### WHAT THIS TASK INVOLVES
Would you please return every line from the listing that contains the word "resolution"?

### EXTRACTED DATA
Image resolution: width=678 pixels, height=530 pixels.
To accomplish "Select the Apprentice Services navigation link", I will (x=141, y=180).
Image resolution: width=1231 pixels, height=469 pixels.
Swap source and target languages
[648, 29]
...
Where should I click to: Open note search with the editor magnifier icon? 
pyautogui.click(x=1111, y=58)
* * *
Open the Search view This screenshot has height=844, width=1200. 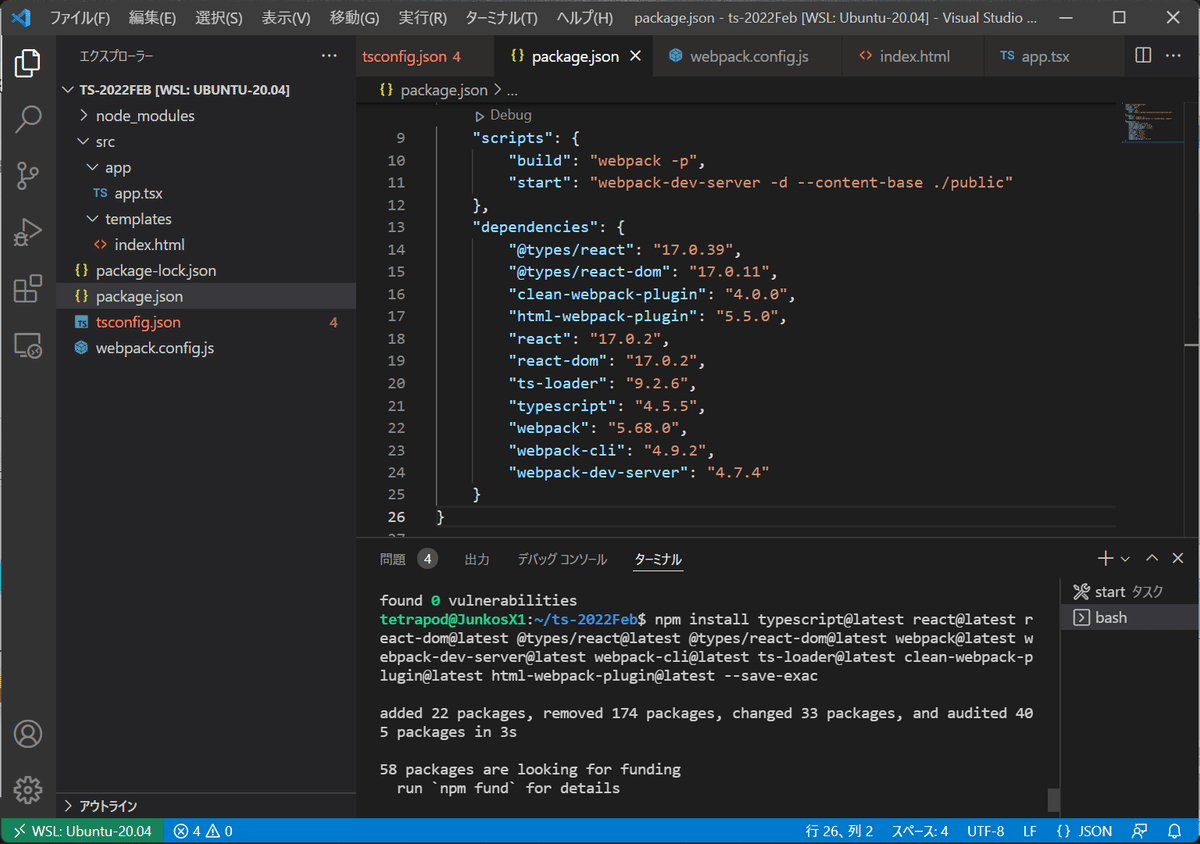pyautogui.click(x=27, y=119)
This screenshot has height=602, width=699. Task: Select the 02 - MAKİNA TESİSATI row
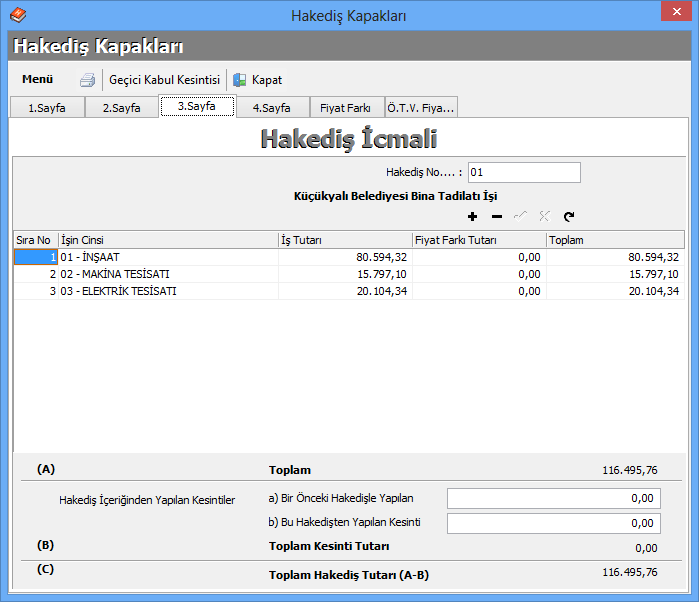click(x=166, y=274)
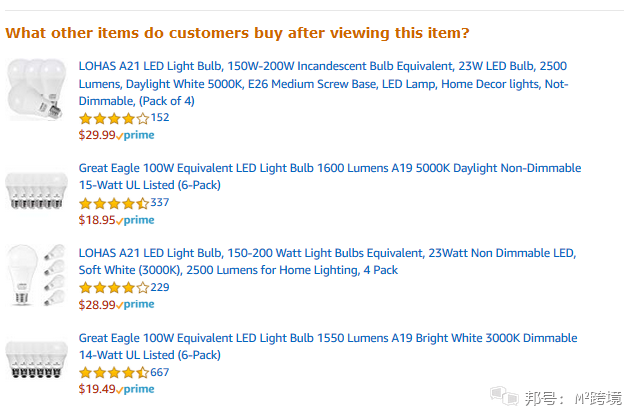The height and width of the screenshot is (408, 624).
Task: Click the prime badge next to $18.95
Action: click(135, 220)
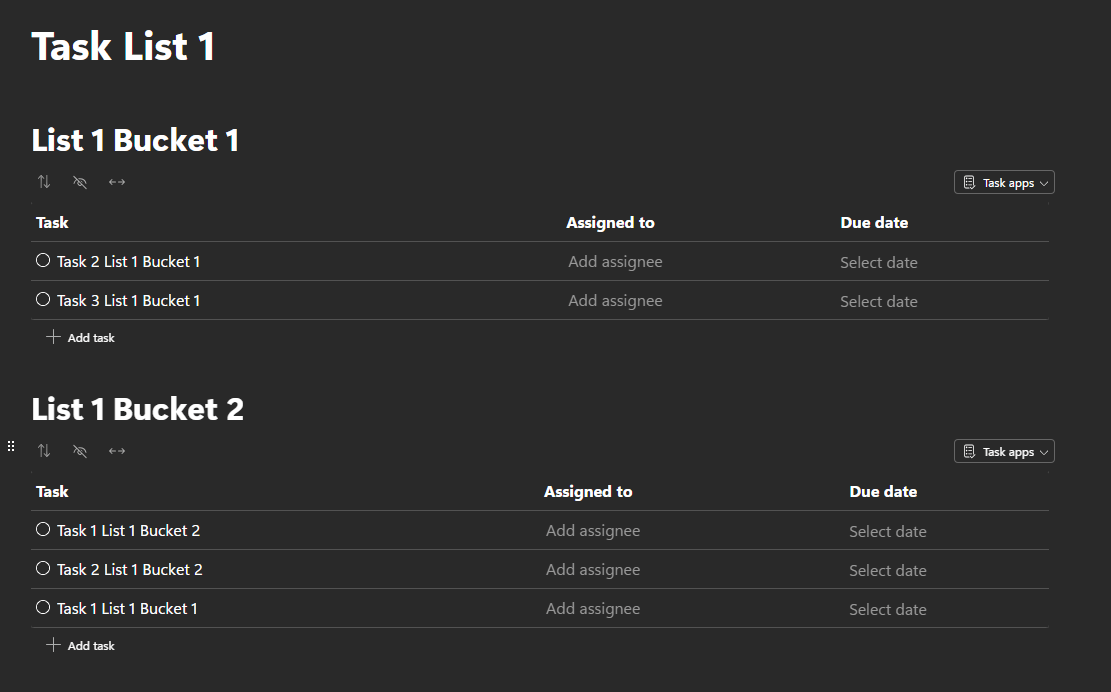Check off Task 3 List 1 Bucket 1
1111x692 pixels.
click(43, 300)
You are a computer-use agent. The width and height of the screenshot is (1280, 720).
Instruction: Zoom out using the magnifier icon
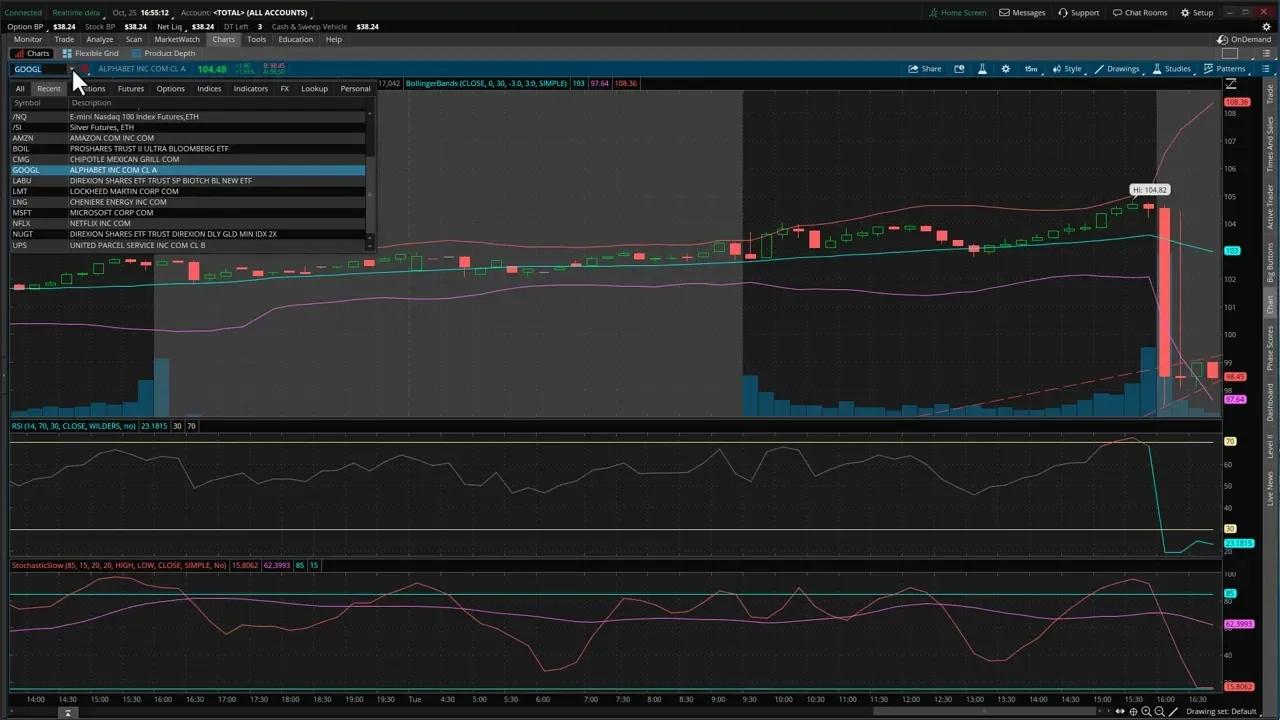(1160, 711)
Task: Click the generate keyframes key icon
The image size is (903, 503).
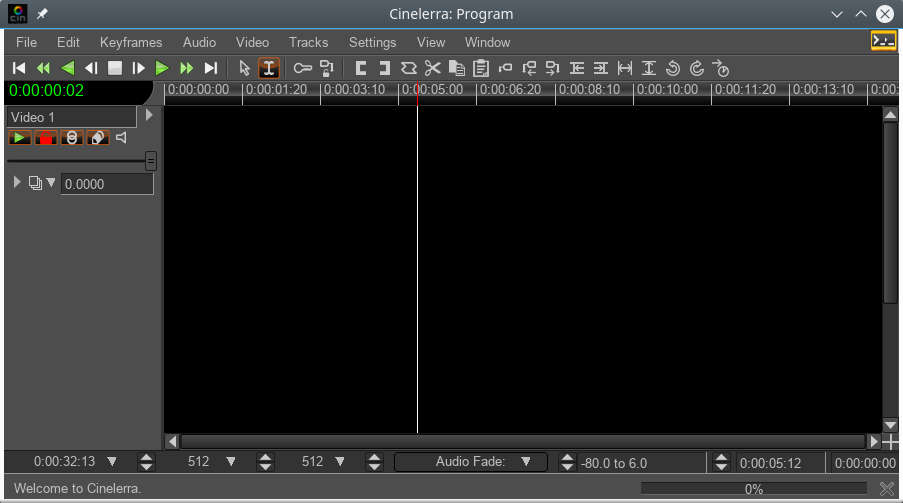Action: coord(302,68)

### REPLY TO THE TASK
Image resolution: width=678 pixels, height=530 pixels.
Image resolution: width=1231 pixels, height=469 pixels.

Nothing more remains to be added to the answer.